(Data excerpts)
>>

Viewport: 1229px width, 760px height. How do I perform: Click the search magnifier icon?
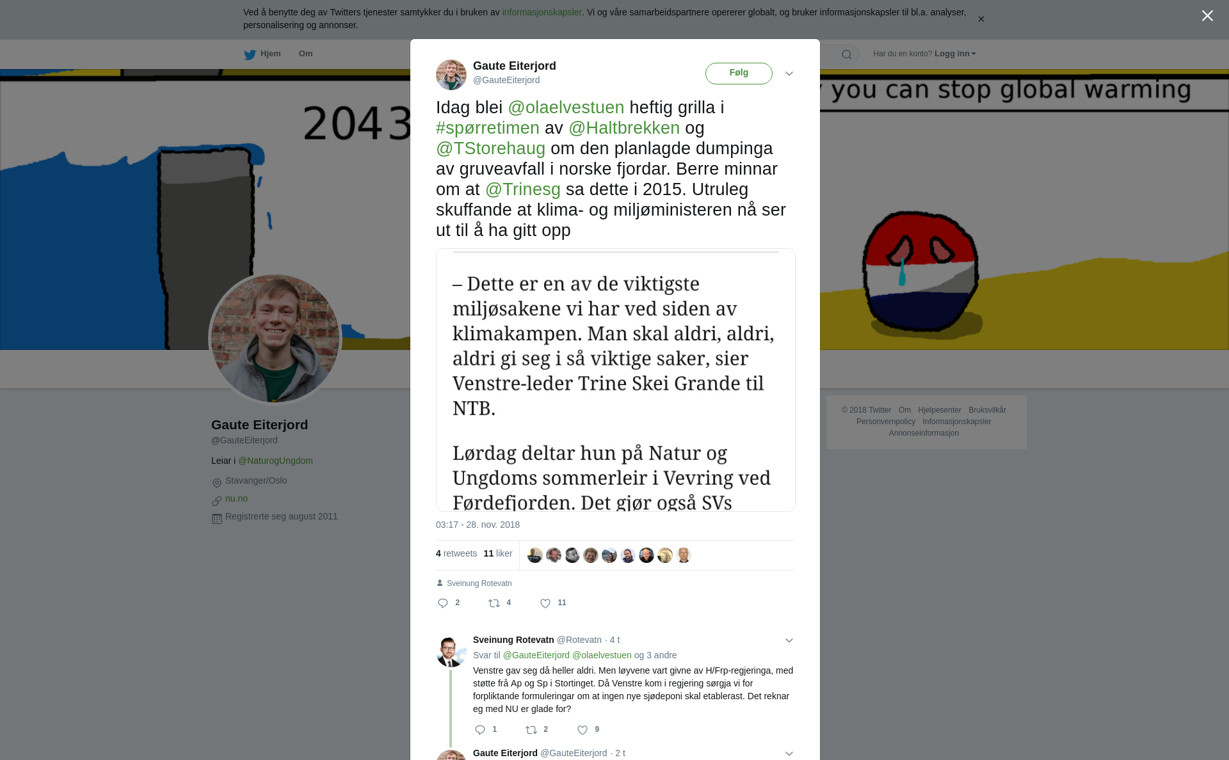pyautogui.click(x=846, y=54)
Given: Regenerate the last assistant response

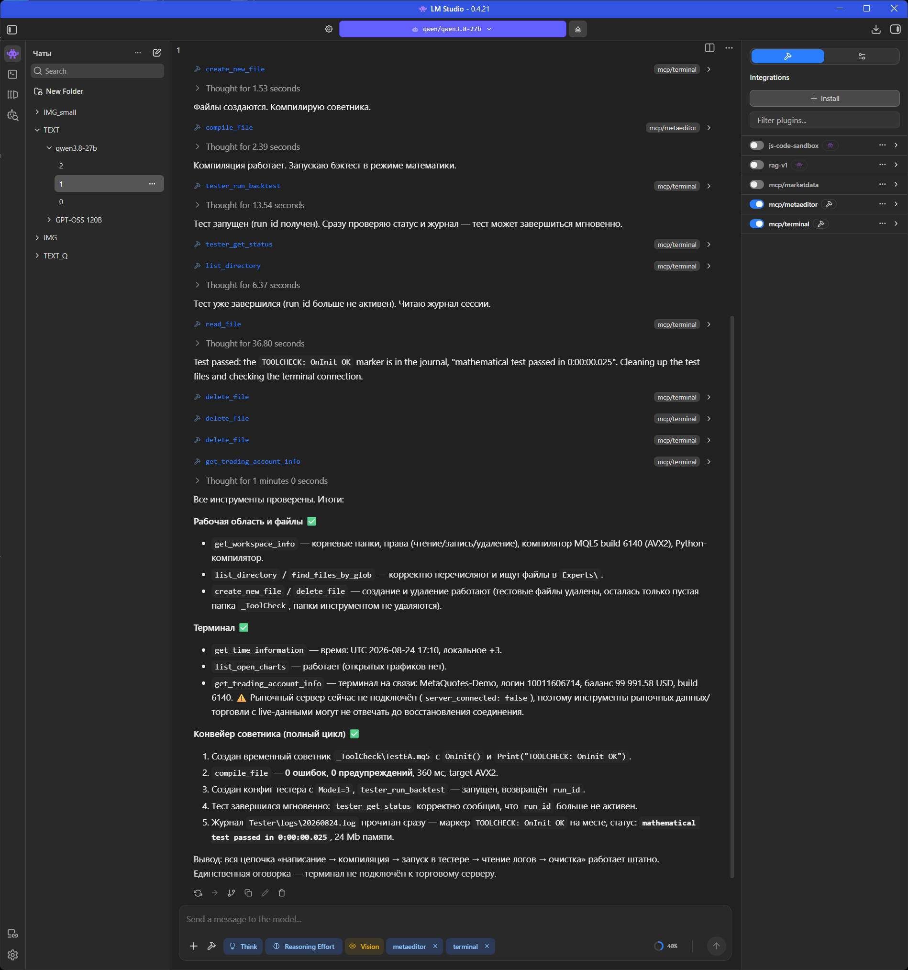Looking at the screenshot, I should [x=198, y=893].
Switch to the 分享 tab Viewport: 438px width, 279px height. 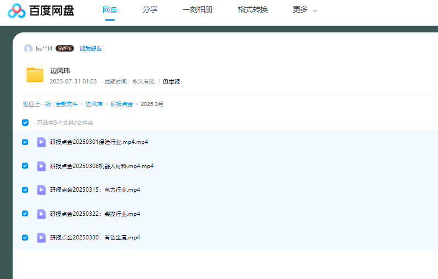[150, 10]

<<
>>

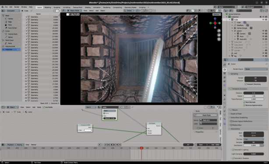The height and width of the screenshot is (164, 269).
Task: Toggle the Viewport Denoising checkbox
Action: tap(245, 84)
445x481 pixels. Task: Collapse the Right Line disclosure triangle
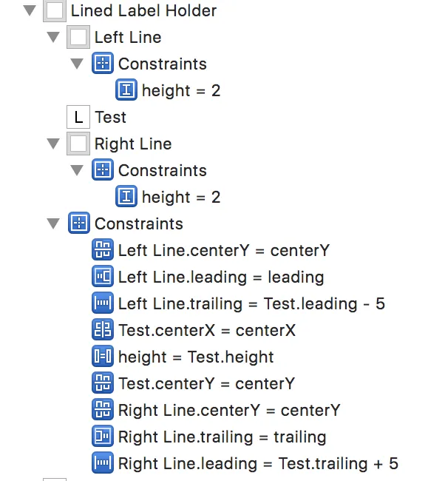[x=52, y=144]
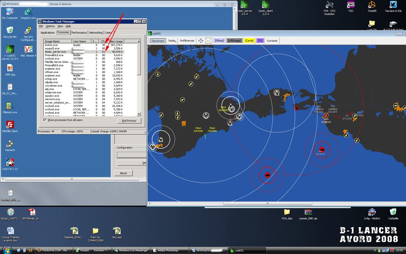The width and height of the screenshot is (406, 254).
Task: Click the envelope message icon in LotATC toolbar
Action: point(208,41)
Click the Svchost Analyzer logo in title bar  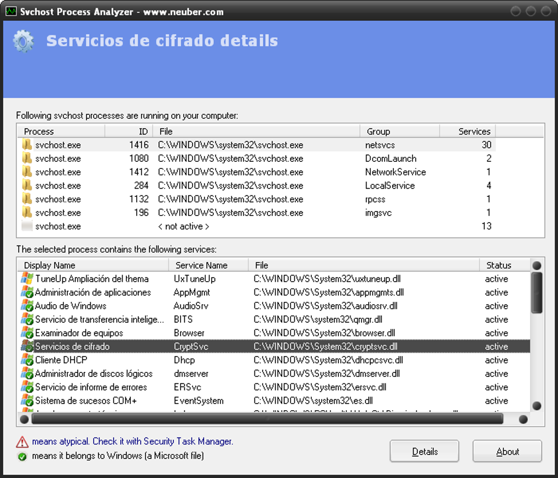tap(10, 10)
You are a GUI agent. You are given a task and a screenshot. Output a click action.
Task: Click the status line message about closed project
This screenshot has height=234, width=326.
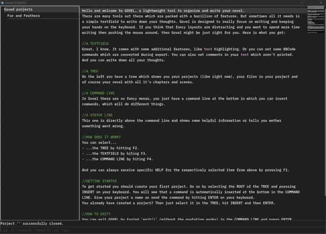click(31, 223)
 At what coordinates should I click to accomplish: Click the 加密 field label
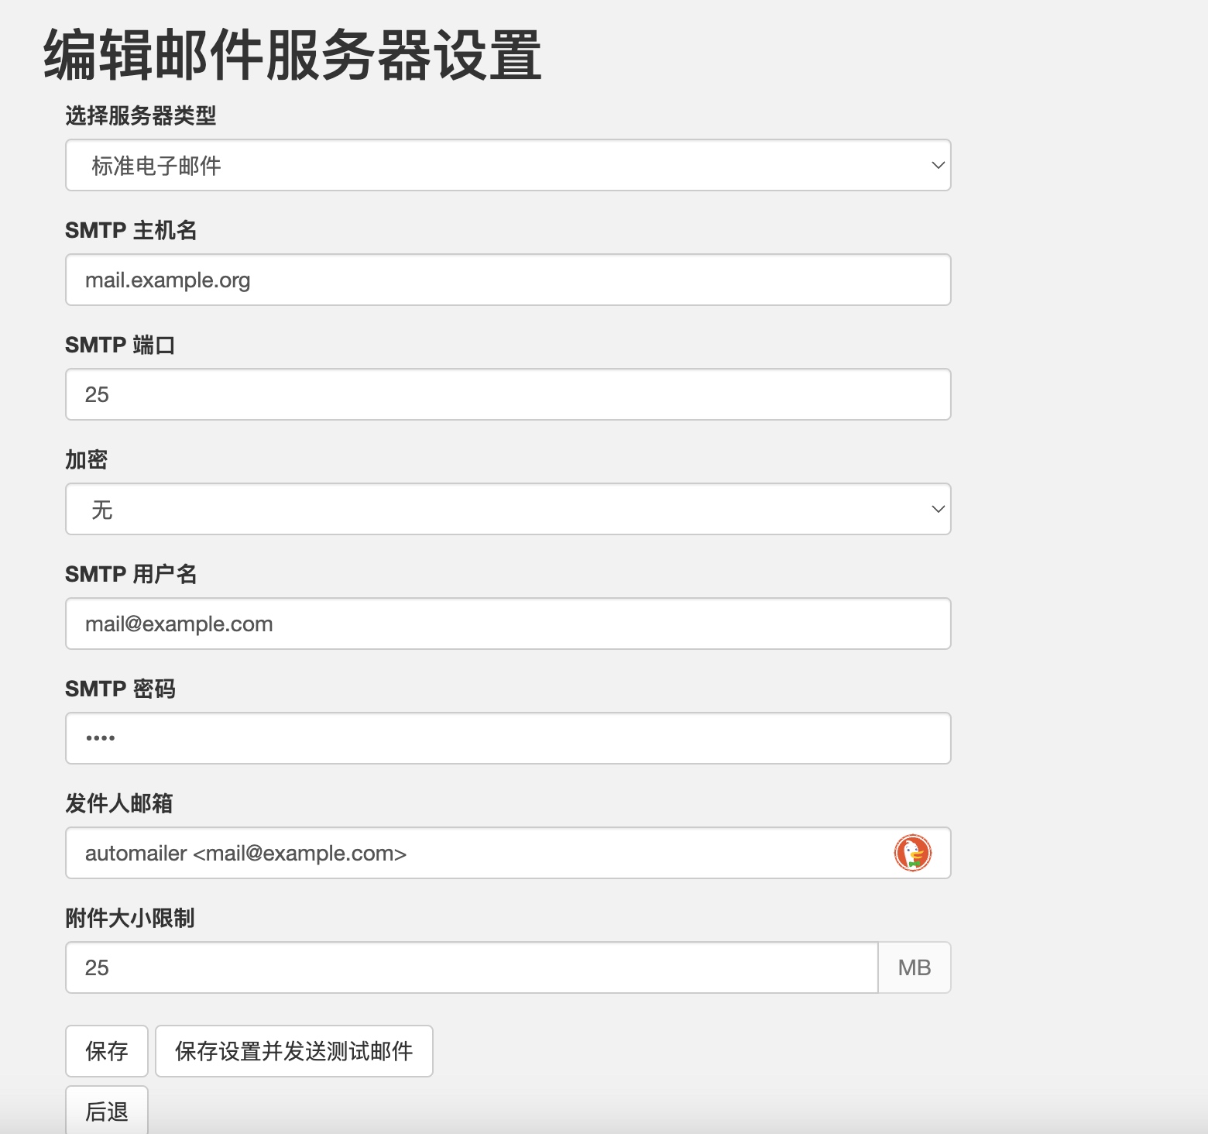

<<

Above are some records; extract exactly the lines from the one containing "Task: Click the status" through the one containing "At what coordinates" and drop the pictures.

Task response:
Task: Click the status line message about closed project
This screenshot has height=234, width=326.
click(31, 223)
 At what coordinates should I click to accomplish: Click the 加密 field label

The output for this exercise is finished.